Dillal was silent a moment before he spoke quietly. “Discard your personal demons. We must proceed quickly and the company’s involvement is unlikely to have any weight but as a drag on your attention.”
Matheson was not entirely reassured, but
he replied, “Yes, sir.”
“What else have you turned up?”
“Not much. One possible confidential informant, plus a woman I haven’t been able to interview properly yet, and an unaffiliated kid who said Robesh and Leran weren’t friends. My feeling is they were lovers and had a falling out, but that’s also unconfirmed. I could go after the boy—I didn’t get his name and he slipped off into the tunnels.”
“Find a definite suspect or lead before chasing unaffs into the Tomb. The Dreihleen mourning ritual may be a problem, however.”
“In what way?” Matheson asked, warily.
“The families may isolate themselves, but the tradition is rather old-fashioned and the festival also complicates the situation—people who must work to eat can’t afford to hide behind blackened doors.”
“I haven’t had any slammed in my face yet.”
“You will. But don’t let it stop you—there is always the kitchen gate and your ID pass code. Delicacy must be balanced against our need to move quickly.”
“It seems a little disrespectful.”
“That is a line you’ll have to walk for yourself.” The inspector glanced back to his displays and stared at them as if even he didn’t know where to start. “We have a race we must win and there are many obstacles.”

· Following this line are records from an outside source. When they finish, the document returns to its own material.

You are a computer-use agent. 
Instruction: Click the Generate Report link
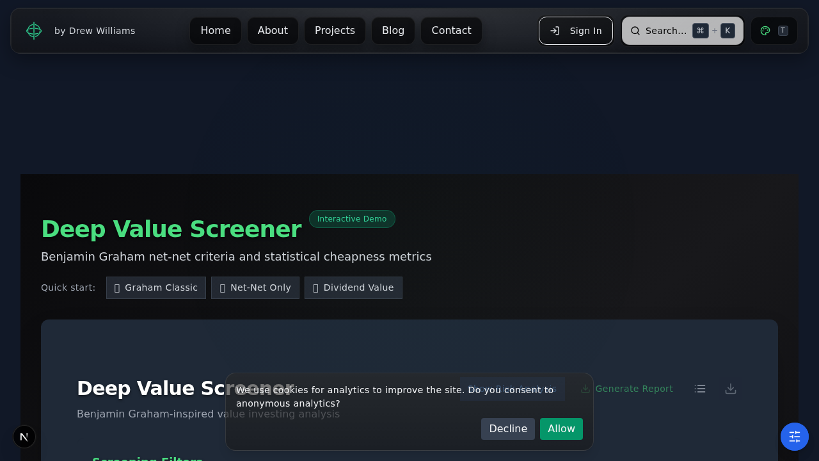[x=634, y=389]
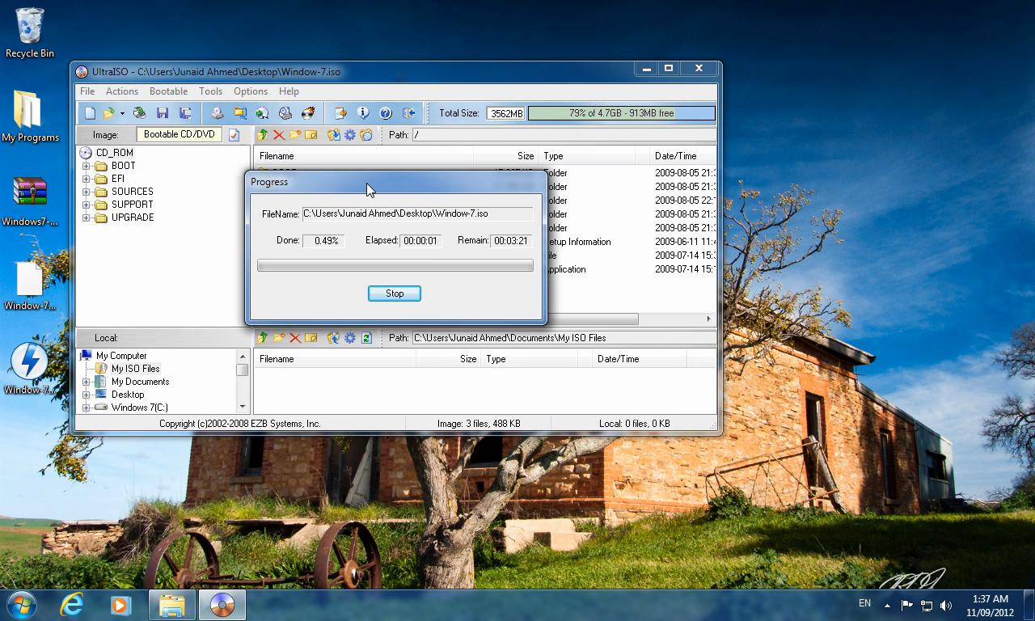Delete selected file from the image
The width and height of the screenshot is (1035, 621).
click(278, 135)
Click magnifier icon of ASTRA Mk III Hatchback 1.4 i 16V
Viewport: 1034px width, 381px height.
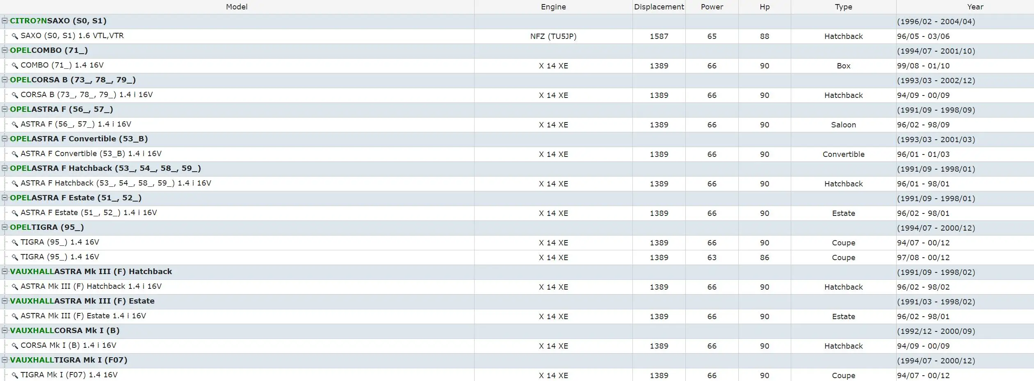coord(15,287)
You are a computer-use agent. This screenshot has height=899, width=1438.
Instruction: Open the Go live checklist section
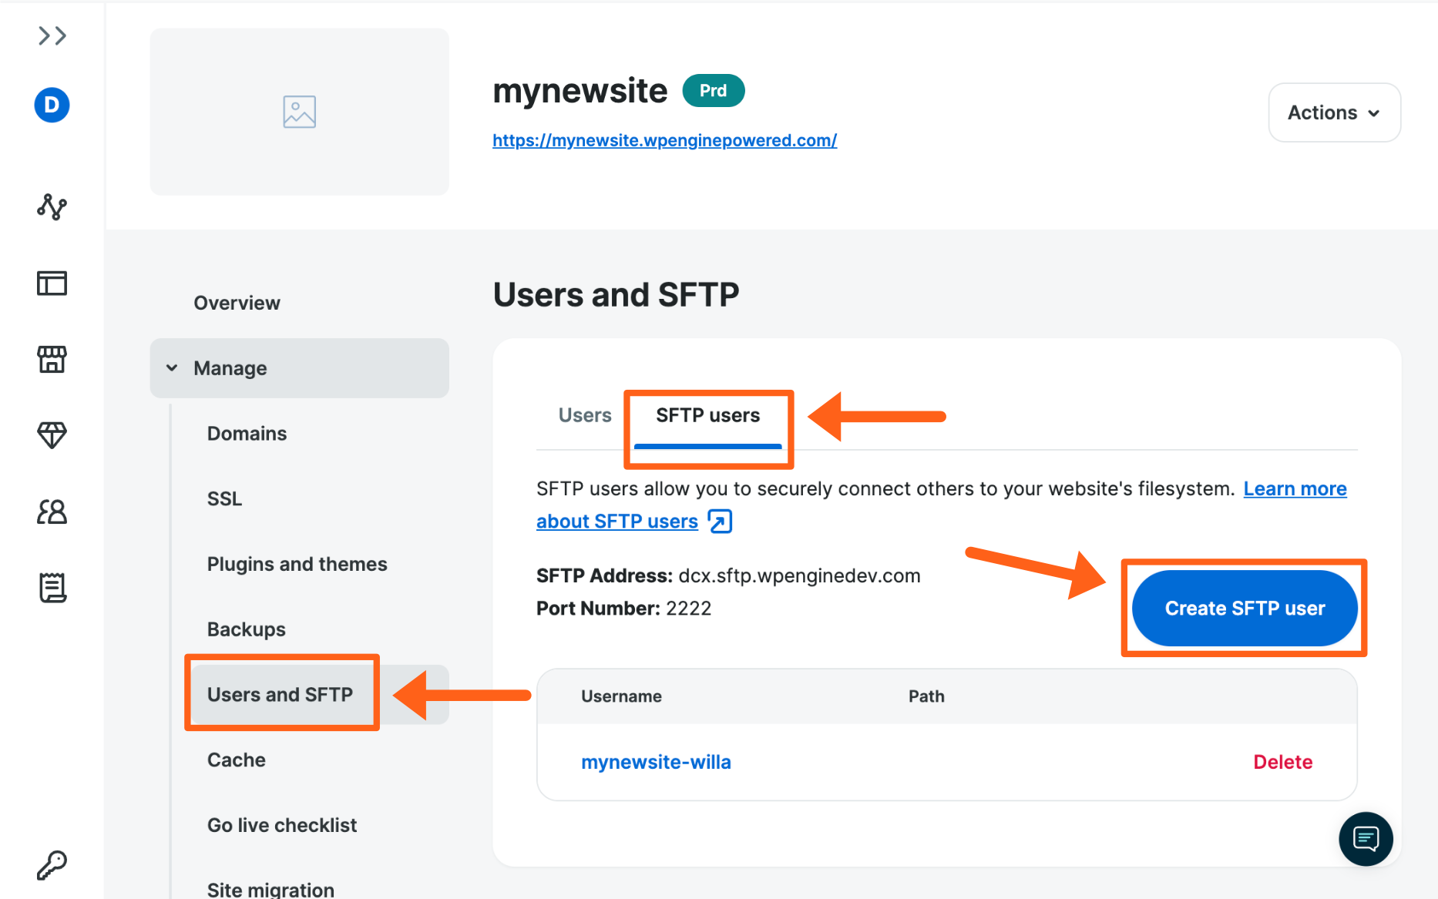[282, 824]
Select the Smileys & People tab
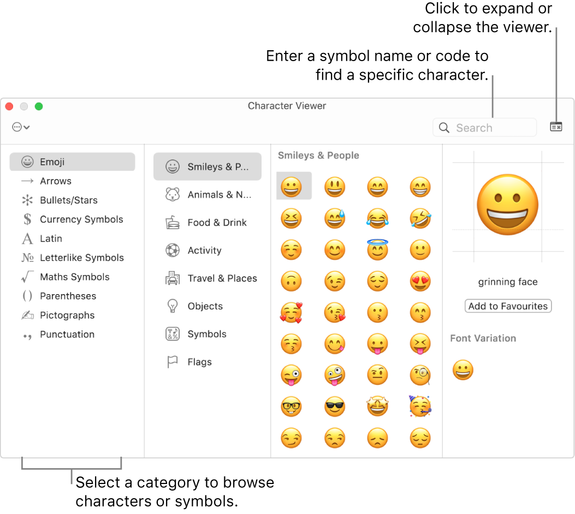 point(207,166)
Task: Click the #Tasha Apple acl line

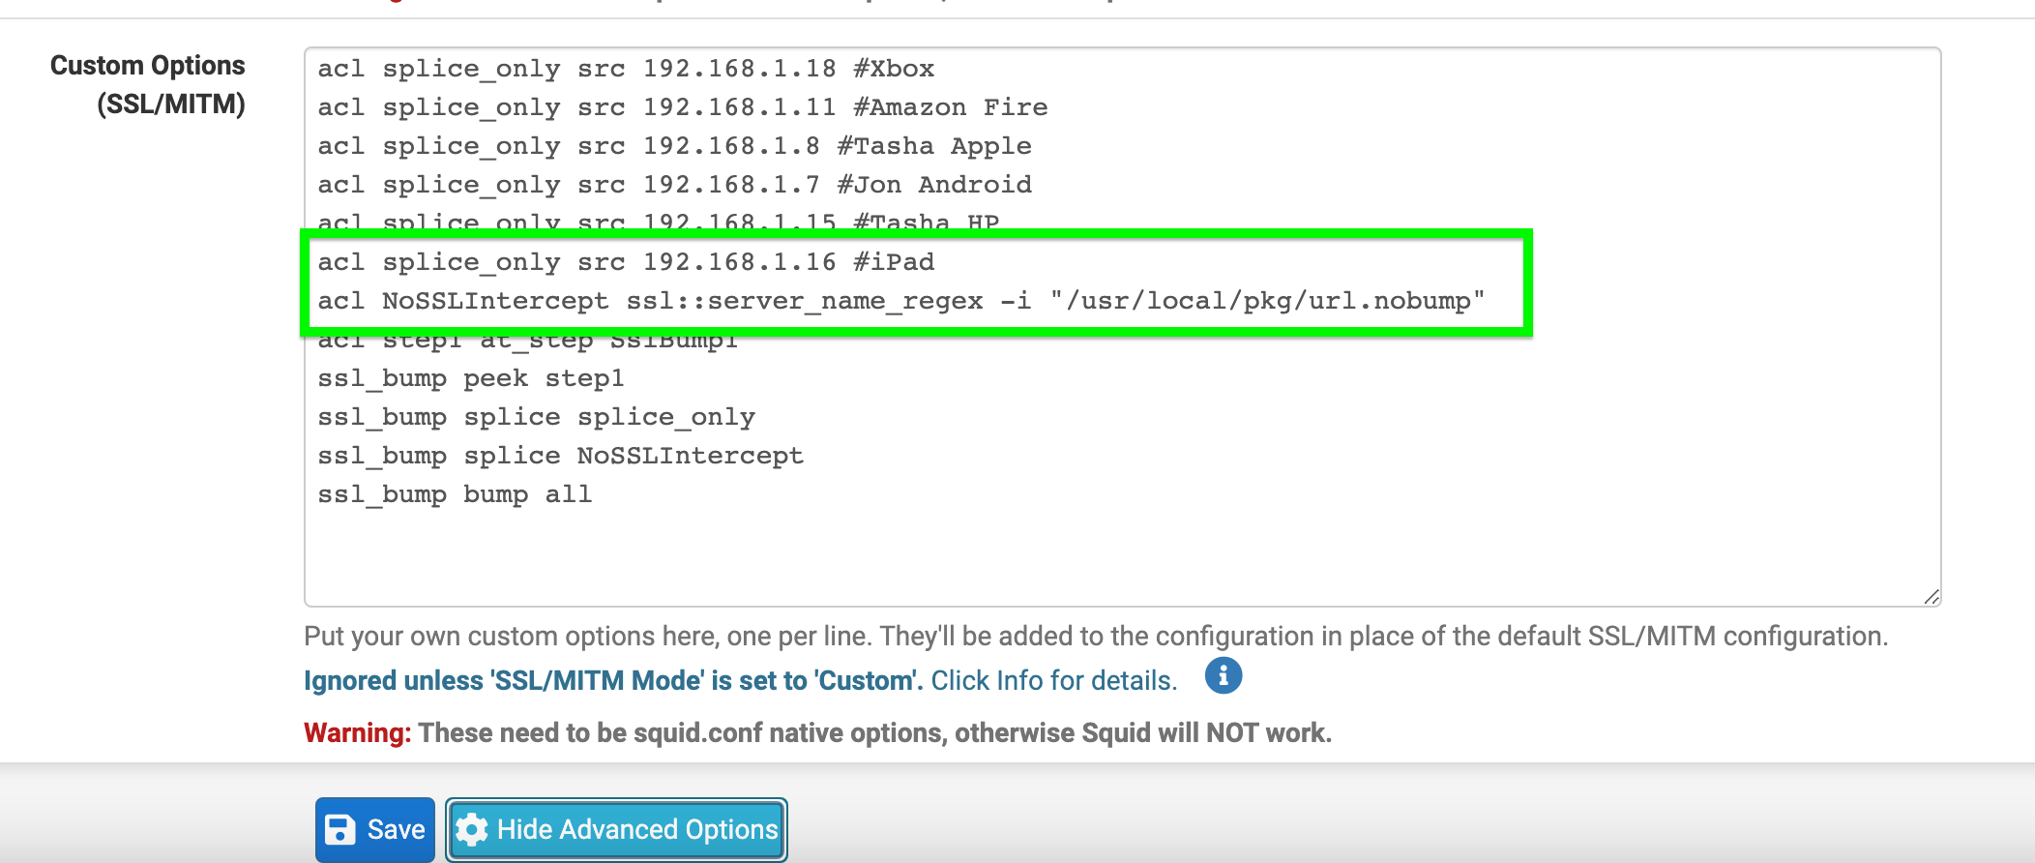Action: tap(674, 147)
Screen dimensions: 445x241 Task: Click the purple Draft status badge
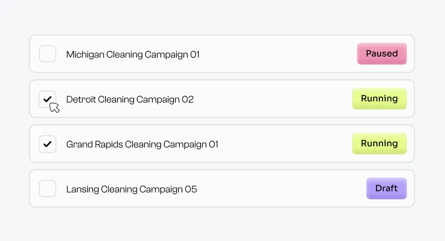click(x=386, y=188)
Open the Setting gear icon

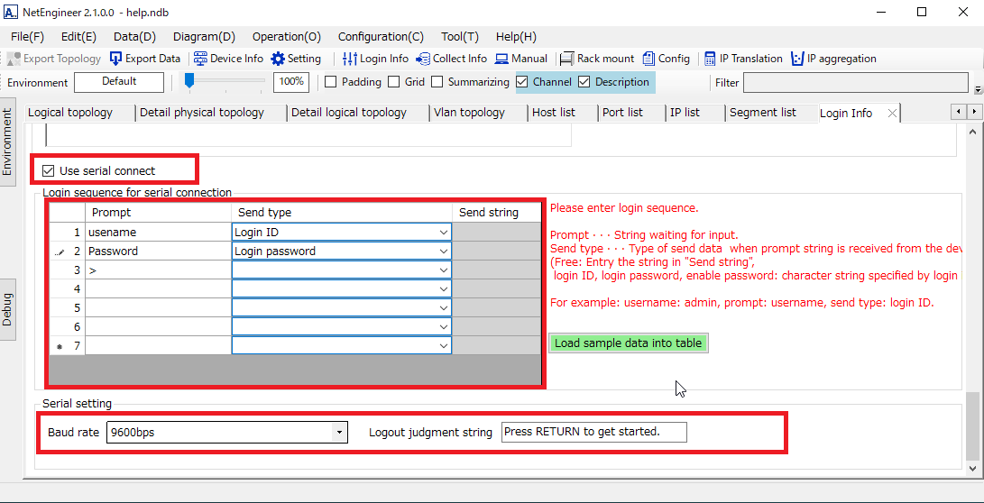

Matheson let himself out of the office, disturbed by the inspector’s distraction and obvious exhaustion. Confidence . . . I’ll have to fake it. If this went to hell, he was the least of the people who’d be on scrap heap, but without the inspector, his own position was as tenuous as a rowboat’s in a gale.
The Quay was getting busy with the upcoming night’s festivities. Within hours, it would be even denser in the Dreihleat where the “more authentic” celebrations still played to the locals and tempted the hardcore culture mavens into its clogged streets. Not to mention attracting those who thought a night slumming was more thrilling than mixing with the pack of well-washed and well-heeled.